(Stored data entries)

—————

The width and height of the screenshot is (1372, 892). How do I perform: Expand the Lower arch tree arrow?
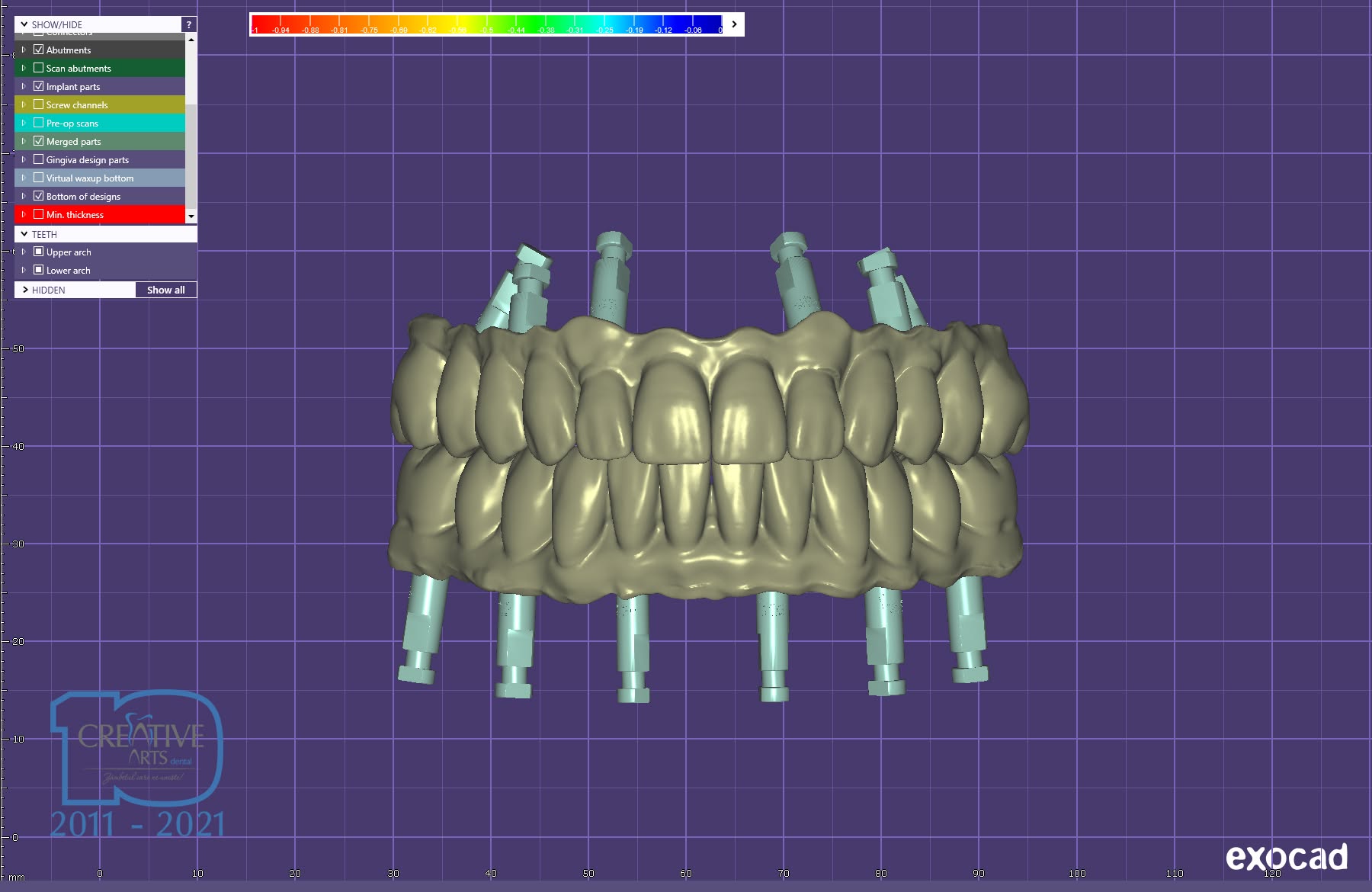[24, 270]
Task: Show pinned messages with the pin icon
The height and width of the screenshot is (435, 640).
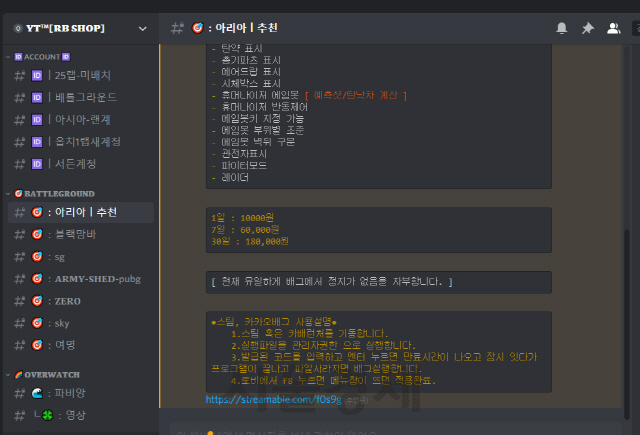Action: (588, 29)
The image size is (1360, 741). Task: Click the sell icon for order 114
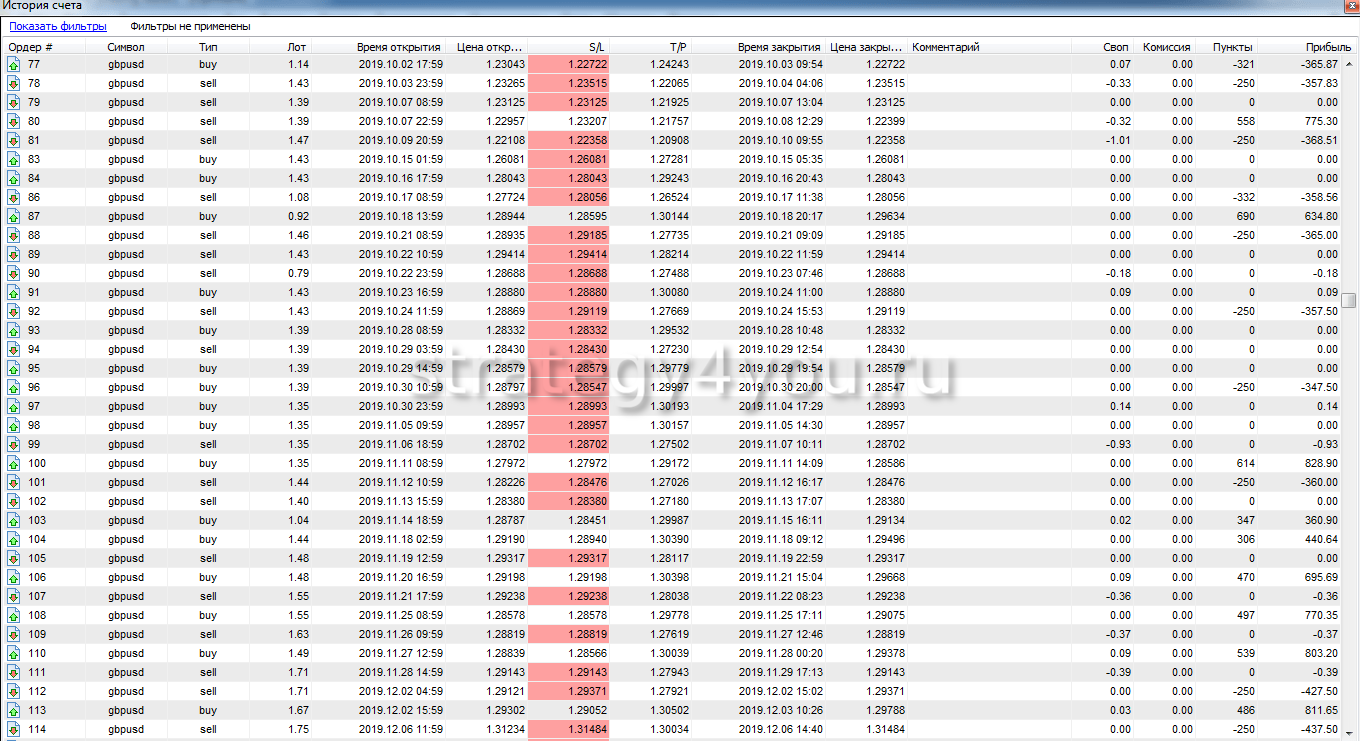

—————

> _EXERCISE DIRECTIONS_:
Make a list of all lines in the data that contain "icon".

> _EXERCISE RESULT_:
Task: Show pinned messages with the pin icon
The image size is (1360, 741). Task: Click the sell icon for order 114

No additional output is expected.